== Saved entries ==
▶
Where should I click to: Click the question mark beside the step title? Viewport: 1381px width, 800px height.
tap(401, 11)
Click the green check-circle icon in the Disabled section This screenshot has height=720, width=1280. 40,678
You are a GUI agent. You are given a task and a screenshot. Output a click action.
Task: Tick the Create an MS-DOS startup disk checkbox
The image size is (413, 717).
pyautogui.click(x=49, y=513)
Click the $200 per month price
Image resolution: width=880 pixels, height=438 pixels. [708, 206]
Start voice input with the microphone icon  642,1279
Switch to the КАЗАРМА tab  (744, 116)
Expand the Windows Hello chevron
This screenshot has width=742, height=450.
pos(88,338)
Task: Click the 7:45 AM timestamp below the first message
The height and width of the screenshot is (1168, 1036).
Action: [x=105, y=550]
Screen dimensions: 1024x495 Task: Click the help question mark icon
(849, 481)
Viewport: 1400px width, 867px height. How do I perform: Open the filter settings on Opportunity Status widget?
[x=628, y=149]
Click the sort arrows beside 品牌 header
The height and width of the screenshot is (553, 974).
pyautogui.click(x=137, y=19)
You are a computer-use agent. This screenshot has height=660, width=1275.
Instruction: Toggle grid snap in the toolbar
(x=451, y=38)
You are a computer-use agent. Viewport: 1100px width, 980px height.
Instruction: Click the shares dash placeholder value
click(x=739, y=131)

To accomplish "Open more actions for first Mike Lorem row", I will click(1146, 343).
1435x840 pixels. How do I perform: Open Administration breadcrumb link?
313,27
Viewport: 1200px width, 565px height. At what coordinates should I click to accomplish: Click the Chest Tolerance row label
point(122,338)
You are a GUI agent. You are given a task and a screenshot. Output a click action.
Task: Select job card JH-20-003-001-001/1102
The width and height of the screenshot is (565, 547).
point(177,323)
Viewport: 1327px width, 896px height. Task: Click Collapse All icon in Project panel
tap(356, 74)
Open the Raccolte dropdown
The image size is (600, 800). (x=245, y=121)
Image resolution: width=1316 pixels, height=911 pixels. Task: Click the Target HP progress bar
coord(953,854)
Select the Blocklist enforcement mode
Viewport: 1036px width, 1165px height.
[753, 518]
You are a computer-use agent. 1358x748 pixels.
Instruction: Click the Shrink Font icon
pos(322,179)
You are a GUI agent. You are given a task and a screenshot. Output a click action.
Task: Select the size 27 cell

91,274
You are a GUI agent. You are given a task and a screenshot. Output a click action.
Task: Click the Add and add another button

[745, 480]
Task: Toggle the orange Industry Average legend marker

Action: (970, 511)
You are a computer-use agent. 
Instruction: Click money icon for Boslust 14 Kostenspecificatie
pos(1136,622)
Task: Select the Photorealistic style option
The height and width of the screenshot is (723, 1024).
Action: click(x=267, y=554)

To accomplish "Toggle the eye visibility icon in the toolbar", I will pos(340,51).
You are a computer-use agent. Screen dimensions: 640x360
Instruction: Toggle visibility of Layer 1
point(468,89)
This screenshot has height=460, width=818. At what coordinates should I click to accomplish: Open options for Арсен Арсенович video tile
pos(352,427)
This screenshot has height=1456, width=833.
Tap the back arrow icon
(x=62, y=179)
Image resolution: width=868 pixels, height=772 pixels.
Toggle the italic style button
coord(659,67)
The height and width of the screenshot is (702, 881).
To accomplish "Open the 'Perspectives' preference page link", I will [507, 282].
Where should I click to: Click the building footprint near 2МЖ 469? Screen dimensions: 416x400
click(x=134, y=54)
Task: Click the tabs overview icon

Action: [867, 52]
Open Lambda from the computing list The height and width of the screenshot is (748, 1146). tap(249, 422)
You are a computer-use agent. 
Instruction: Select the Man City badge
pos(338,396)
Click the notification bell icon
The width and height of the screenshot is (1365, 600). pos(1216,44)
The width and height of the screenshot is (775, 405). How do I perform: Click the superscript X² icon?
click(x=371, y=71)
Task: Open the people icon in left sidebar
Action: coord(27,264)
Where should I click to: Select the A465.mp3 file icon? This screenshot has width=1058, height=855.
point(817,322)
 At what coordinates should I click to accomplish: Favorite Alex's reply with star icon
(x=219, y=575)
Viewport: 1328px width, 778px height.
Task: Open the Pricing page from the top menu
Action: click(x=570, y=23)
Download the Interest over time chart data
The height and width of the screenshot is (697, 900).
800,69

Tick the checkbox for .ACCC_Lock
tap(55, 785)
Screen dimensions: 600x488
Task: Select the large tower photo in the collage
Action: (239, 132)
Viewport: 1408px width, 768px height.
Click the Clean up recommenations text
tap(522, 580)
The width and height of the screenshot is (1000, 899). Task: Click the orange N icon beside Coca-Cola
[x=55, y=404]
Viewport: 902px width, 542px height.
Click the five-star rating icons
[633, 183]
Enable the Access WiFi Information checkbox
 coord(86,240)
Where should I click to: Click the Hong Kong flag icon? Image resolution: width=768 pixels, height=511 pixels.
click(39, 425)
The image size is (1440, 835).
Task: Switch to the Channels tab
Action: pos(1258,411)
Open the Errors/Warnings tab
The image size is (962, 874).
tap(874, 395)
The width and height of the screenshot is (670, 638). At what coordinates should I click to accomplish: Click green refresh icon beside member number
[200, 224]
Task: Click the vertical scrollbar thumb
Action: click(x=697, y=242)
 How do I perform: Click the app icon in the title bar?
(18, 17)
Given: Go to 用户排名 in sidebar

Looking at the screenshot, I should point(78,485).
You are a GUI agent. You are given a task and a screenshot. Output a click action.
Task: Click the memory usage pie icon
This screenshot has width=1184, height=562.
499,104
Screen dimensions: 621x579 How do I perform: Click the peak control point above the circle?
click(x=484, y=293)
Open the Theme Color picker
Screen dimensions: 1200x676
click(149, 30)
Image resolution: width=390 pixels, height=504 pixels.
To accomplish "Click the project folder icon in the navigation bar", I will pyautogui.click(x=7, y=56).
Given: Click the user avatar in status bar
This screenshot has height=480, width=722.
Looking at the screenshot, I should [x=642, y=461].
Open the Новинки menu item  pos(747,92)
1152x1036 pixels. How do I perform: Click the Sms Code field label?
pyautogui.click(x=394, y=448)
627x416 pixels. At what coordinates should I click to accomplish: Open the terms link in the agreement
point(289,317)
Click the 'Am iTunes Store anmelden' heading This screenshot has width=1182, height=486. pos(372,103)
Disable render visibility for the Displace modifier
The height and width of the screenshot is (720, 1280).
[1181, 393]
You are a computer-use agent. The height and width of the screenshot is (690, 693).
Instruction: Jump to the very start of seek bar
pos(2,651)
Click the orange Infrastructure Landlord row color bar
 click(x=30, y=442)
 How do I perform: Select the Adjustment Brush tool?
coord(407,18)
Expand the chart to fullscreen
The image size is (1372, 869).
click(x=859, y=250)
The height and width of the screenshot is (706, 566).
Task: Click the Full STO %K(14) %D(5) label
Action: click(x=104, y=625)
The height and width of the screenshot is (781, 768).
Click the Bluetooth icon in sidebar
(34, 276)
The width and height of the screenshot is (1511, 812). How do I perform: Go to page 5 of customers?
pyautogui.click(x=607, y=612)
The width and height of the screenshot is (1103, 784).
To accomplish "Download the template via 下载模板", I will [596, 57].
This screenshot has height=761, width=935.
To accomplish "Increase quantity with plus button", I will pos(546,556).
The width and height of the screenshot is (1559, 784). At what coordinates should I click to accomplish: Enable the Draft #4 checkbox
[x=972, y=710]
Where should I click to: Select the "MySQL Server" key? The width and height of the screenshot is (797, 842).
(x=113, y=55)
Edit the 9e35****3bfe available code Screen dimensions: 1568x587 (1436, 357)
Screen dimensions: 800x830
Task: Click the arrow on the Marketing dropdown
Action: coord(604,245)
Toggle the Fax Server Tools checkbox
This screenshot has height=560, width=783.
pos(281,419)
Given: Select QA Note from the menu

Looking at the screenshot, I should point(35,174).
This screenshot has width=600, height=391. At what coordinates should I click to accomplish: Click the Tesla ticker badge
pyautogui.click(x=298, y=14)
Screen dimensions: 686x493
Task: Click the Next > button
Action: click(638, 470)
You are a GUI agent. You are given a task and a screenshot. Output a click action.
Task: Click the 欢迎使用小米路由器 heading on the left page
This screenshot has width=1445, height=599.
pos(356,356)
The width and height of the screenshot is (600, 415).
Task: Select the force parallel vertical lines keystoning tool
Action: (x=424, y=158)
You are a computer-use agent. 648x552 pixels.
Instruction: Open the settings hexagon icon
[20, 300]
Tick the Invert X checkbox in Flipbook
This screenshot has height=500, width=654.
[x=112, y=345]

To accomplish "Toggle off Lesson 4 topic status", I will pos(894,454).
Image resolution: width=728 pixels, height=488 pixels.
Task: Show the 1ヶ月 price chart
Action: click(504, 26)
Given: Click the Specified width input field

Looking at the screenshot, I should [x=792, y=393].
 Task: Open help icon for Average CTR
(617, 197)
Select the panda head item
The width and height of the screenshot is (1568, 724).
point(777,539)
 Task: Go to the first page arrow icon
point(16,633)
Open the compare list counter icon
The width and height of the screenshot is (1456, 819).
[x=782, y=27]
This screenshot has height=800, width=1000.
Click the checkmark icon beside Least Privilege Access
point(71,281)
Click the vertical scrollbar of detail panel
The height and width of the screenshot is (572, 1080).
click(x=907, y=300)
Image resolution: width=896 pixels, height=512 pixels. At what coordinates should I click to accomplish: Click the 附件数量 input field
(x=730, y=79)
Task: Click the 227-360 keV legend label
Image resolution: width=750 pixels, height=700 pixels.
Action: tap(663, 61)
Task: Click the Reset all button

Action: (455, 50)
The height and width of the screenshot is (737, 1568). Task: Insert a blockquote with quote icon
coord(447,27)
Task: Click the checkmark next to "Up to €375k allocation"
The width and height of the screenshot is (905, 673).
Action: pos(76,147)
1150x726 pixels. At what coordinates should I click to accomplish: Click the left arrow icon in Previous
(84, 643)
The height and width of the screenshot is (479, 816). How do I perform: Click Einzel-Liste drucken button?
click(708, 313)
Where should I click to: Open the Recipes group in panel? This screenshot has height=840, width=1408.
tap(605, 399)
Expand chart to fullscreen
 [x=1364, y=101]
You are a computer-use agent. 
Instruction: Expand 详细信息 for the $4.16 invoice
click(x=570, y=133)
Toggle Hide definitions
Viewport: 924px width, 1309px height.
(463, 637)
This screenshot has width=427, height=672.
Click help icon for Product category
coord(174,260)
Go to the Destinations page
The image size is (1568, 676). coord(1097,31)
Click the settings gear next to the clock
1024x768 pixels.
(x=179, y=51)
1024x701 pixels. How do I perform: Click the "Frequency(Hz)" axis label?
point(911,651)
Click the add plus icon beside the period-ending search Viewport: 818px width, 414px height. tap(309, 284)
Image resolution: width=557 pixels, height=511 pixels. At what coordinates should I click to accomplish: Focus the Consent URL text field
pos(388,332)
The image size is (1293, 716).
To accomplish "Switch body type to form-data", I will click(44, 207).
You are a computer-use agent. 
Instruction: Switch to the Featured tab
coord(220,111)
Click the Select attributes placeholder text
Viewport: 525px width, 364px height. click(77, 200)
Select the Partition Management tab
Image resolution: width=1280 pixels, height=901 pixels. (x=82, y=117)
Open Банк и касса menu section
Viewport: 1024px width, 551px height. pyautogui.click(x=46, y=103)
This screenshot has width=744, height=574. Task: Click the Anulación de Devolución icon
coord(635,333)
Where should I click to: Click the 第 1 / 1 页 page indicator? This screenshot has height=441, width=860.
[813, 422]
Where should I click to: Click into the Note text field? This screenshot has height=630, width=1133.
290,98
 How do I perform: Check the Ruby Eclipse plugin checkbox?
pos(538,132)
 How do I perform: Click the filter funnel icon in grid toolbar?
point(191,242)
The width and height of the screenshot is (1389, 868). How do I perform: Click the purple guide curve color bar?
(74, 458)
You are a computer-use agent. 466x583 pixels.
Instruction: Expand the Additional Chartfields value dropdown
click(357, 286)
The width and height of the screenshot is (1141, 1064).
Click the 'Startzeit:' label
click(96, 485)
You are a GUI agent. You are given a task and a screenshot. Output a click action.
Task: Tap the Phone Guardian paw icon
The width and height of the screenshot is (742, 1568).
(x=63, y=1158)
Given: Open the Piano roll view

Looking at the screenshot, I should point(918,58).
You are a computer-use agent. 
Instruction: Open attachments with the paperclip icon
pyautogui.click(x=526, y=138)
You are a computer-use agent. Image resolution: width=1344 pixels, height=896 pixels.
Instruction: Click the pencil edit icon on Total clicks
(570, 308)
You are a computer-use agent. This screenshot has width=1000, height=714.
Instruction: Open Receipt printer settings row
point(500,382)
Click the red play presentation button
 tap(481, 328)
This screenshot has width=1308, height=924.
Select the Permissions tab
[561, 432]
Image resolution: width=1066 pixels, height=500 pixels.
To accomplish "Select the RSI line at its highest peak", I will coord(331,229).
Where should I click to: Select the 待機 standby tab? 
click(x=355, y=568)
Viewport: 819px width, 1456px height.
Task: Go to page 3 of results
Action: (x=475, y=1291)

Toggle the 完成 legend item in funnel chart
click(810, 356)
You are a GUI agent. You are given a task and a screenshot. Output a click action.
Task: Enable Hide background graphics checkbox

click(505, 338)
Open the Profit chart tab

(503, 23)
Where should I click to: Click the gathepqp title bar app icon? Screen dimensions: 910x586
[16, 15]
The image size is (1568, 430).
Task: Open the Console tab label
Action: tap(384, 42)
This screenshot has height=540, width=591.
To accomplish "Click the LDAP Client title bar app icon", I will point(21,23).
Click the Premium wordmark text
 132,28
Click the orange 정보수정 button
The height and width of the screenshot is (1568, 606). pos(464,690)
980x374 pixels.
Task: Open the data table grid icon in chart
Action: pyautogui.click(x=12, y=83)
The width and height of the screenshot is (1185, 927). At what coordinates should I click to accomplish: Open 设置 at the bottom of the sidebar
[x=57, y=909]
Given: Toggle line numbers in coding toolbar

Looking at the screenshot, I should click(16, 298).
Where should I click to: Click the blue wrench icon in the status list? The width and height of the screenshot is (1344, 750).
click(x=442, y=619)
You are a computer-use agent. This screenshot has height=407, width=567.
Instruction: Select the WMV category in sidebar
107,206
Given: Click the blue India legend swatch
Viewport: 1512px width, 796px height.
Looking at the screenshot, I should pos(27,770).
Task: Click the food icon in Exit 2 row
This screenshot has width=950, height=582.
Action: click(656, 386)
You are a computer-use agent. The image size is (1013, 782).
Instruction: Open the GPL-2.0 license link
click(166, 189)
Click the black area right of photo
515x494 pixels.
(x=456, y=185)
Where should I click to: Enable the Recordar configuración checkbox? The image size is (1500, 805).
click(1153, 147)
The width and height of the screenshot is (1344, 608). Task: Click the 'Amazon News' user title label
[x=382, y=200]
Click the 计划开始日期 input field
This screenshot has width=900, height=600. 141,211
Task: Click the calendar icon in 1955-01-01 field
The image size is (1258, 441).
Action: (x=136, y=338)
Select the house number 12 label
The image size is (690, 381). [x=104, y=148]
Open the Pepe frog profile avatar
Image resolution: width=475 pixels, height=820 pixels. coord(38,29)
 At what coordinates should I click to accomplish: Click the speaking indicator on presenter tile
◀
== Task to carry out ==
For this exercise, output exactly the lines above from the line with "This screenshot has width=1445, height=599." to the line with "You are a computer-use agent. 648x552 pixels.", counting both, and leave out the rest.

== Answer below ==
This screenshot has width=1445, height=599.
pos(356,356)
The width and height of the screenshot is (600, 415).
Task: Select the force parallel vertical lines keystoning tool
Action: (x=424, y=158)
You are a computer-use agent. 648x552 pixels.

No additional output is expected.